O soldado que chamava-se Rogério, tinha uns primos também soldados, só que em Alagoas, que moravam em Maceió. Estes, o visitava uma vez a cada seis meses, pelo menos. Na última visita ficaram sabendo que haveria uma permuta entre as polícias dos dois estados. Com a intenção de capturar Virgulino Ferreira “O Lampião”. O soldado Rogério foi transferido para o sertão de Alagoas. Foi para Delmiro Gouveia. Levou a família, tudo que possuía. E acomodado no meio de uma trouxa de roupas, o Vaso Branco. Rogério continuou no novo endereço, com os velhos hábitos. A dona do Bordel de Delmiro Gouveia, chamava-se Marcolina. Também a ela o soldado de polícia contraiu uma dívida considerável. O soldado observou uma particularidade ali. Dona Marcolina era colecionadora de peças de porcelanas e cerâmicas de todo tipo, formato, cor, estilos e raridades. Lembrando-se do episódio de Neópolis. Vai Em casa e resgata o Vaso Branco, e nova (mas antiga pra ele) proposta de aposta. Desafio aceito. Desta vez o soldado perdeu. E ele, o Vaso Branco. Foi fazer parte do acervo da colecionadora Marcolina. Estamos em 1936. 

Certo dia chega ali naquele bordel um homem bem trajado. Paletó, gravata, chapéu Panamá. É jogador de baralho profissional. Fica vários dias, tentando conseguir reservas para manter sua vida boêmia, chama-se João de Santana. Ganha uma boa soma de dinheiro na mesa de jogo. Uma semana depois que estava ali, resolve ir embora. Ao ver a coleção de Marcolina fica fascinado. Propõe comprar várias peças, mas Marcolina frustra sua intenção dizendo que não estão a venda, todas, têm valor de estima. Menos uma, a que ganhara em aposta de um soldado: O Vaso Branco. João compra-o então, pra dar a uma pessoa especial que conhecera em Olho D’agua das Flores.
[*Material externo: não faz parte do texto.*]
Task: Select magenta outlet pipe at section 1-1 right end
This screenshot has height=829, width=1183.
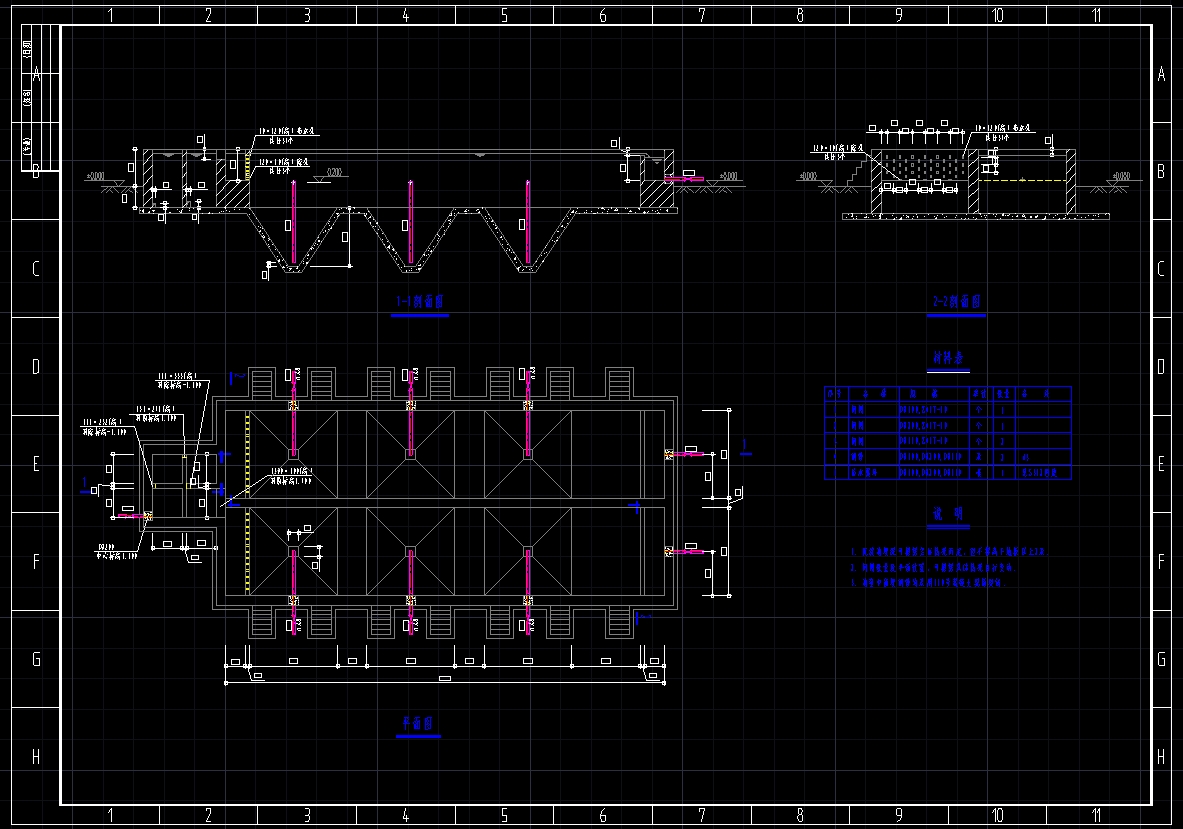Action: click(683, 179)
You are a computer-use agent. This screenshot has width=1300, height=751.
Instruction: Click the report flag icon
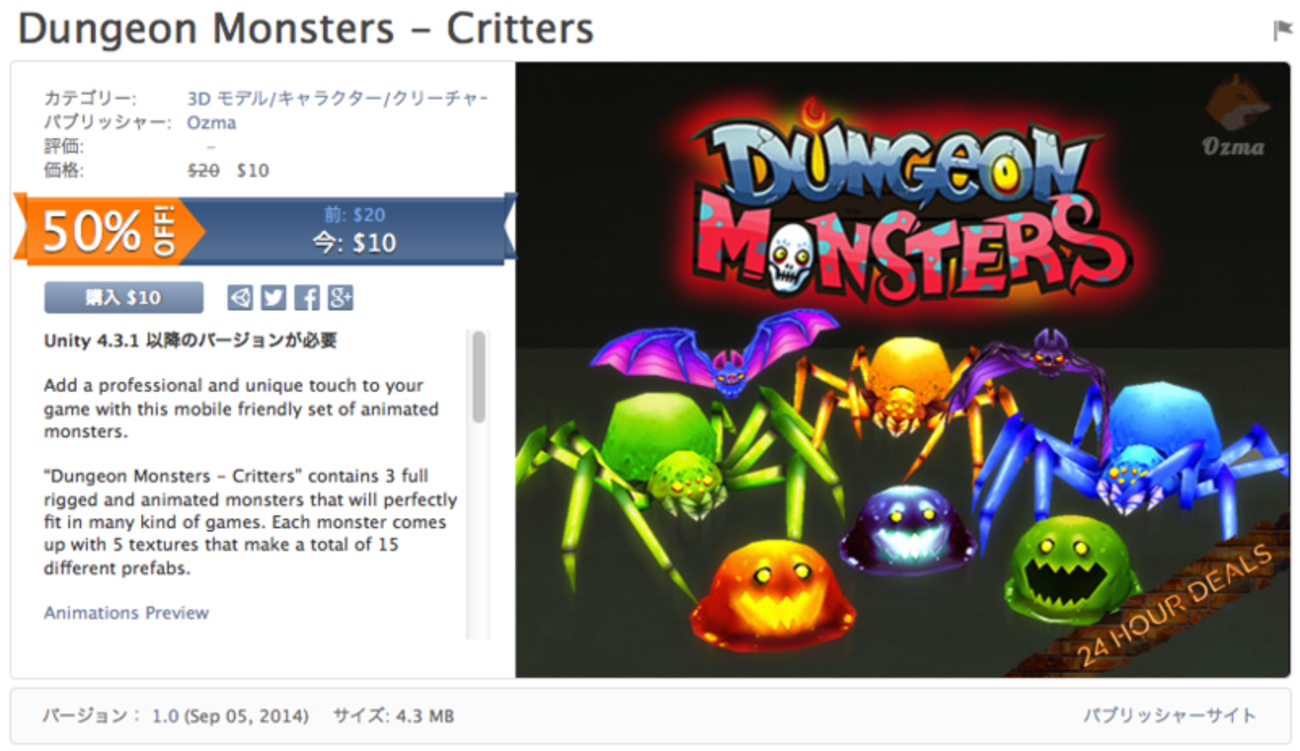click(1282, 31)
E o Vaso Branco foi parar na casa de Dona Amância, mãe de Dineusa uma menina de treze anos, por quem João de Santana estava apaixonado. Certo dia, Seu Tomaz e Dona Amância, os pais de Dineusa ficaram sabendo que Virgulino Ferreira “O Lampião” estava chegando para saquear a cidade de Olho D’agua das Flores. E eles fogem de casa para uma trincheira na caatinga. Dineusa pega alguns pertence seus e lembrando-se de João de Santana, leva também o Vaso Branco. O Lampião foi-se embora, não sem deixar antes, seu rastro de sangue de inocentes. E o Vaso Branco voltou pra casa de Dona Amância com um pequeno desfalque, perdera a pequena tampa que possuía. Tudo culpa de Lampião. Em vão a menina Dineusa, voltou ao lugar pra procurar o acessório, do Vaso Branco. 

Dineusa casou-se com João, e foram morar em Santana do Ipanema. Era o ano de 1942. Muitos anos se passaram. E na estante da casa de Dineusa como a se perguntar: Quanto tempo será que permanecerei aqui? O Vaso Branco. Estamos em maio de 2010.